**WHAT NEEDS TO BE DONE:**
Within the listing below, how many lines contain "Uncheck"? Only the number is wanted.
--- DATA SUPPLIED ---
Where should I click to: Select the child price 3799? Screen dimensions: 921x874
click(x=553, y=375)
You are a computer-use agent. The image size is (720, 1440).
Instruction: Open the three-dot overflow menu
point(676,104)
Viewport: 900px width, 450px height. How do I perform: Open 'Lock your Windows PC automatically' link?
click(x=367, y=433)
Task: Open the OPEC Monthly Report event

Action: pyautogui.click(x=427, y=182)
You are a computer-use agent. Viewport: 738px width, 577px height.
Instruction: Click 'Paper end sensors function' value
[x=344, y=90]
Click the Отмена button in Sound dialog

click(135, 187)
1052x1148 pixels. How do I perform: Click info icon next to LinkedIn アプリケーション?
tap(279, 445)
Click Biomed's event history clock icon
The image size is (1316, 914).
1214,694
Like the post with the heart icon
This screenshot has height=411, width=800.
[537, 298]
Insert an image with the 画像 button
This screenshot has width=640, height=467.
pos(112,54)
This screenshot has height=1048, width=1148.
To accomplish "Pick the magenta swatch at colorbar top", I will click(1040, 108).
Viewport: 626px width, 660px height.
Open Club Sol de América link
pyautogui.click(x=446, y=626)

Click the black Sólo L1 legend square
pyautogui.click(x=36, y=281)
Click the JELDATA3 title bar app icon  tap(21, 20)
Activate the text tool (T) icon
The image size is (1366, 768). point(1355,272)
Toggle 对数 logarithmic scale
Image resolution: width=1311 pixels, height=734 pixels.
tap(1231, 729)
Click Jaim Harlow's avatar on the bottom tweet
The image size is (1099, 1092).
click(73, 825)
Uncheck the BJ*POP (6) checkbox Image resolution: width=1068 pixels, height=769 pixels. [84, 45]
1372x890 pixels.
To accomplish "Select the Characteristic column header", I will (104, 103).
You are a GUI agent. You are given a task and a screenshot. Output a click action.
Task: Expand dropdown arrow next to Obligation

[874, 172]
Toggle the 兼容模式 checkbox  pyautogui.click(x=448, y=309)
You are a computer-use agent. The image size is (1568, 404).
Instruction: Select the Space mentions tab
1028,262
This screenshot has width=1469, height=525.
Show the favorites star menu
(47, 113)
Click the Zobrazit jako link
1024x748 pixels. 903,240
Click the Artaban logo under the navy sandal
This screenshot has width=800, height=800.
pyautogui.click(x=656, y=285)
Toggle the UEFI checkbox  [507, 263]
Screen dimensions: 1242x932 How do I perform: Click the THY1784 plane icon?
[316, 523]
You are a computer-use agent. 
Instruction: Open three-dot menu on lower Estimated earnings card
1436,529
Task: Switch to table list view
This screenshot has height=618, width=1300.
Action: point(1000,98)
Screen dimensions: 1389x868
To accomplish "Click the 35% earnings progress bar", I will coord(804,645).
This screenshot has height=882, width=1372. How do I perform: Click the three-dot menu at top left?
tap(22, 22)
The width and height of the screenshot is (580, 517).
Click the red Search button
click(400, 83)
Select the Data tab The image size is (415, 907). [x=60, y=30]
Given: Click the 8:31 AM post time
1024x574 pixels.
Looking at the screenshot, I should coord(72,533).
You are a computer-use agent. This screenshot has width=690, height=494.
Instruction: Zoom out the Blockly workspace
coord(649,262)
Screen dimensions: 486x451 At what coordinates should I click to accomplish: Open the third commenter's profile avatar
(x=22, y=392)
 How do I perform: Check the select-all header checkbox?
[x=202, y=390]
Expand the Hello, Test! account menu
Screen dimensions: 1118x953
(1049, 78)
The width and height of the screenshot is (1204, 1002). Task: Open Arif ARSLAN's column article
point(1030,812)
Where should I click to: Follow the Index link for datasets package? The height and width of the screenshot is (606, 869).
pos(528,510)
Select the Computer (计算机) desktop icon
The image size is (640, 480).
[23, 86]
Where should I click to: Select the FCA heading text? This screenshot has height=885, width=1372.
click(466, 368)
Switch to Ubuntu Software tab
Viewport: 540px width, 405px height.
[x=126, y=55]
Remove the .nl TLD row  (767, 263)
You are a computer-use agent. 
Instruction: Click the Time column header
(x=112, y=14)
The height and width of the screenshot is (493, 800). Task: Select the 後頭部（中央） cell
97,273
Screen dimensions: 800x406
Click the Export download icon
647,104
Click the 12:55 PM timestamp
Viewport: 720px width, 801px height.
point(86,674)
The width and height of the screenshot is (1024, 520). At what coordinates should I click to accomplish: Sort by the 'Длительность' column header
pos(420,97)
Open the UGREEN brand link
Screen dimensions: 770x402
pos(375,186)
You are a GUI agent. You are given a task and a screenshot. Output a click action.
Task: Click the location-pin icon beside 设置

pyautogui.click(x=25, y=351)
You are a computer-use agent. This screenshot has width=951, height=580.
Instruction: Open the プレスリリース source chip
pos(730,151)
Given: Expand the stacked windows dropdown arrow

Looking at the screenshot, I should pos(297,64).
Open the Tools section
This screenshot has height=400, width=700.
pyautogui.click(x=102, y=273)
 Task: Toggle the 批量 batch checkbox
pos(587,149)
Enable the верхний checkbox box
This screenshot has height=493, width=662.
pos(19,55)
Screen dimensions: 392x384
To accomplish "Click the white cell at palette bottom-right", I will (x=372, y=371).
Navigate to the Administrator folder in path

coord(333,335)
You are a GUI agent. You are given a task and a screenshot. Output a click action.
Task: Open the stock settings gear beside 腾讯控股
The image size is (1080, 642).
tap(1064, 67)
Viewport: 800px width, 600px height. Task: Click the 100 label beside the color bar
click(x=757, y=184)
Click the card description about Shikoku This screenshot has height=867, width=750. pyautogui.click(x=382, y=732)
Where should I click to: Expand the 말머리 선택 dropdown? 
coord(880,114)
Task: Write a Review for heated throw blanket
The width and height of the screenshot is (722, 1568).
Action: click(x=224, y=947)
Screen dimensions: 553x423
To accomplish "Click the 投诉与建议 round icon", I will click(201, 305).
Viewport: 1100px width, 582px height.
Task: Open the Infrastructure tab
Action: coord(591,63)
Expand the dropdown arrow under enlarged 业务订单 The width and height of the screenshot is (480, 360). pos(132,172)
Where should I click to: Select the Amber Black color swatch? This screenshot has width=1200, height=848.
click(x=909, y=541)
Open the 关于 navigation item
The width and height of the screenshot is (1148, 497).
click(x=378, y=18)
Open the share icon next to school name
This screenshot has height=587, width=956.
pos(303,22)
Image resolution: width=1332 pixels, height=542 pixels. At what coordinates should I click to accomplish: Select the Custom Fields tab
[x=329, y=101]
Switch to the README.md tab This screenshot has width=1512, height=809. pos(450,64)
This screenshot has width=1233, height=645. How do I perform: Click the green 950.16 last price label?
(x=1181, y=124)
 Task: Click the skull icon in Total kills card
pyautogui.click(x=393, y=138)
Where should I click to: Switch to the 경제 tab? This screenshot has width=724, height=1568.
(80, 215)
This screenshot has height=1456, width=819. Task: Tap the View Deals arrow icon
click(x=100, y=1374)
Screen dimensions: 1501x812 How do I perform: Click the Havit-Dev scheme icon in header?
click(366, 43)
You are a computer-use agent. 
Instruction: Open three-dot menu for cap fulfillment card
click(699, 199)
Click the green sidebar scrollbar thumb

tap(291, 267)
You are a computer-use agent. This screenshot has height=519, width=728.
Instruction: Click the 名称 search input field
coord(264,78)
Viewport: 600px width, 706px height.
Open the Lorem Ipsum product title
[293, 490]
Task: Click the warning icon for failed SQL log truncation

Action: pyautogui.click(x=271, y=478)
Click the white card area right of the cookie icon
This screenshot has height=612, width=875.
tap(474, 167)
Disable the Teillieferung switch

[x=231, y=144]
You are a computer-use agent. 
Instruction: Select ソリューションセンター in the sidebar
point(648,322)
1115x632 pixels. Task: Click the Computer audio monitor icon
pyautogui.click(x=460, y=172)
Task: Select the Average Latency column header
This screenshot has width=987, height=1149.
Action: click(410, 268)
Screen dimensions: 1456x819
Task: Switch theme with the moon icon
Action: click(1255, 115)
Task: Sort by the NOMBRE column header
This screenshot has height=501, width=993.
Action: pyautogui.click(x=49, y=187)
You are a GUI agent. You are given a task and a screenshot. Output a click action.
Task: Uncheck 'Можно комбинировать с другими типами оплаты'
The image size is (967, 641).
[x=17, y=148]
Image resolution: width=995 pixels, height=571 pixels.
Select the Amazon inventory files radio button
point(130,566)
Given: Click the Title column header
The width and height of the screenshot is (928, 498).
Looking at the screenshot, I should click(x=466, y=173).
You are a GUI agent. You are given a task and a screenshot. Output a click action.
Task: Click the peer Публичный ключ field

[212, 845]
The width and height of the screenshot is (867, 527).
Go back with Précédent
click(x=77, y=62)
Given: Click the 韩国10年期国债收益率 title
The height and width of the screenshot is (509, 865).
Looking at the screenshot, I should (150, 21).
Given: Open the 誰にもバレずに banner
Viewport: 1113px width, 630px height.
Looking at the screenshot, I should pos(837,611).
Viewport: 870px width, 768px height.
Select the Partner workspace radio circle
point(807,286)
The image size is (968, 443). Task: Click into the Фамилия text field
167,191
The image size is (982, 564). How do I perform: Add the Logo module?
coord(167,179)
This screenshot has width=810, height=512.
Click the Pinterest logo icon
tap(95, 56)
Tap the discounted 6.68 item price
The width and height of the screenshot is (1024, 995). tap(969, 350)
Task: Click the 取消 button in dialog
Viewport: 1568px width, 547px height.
---
**SOLUTION TO THIS PROBLEM:**
2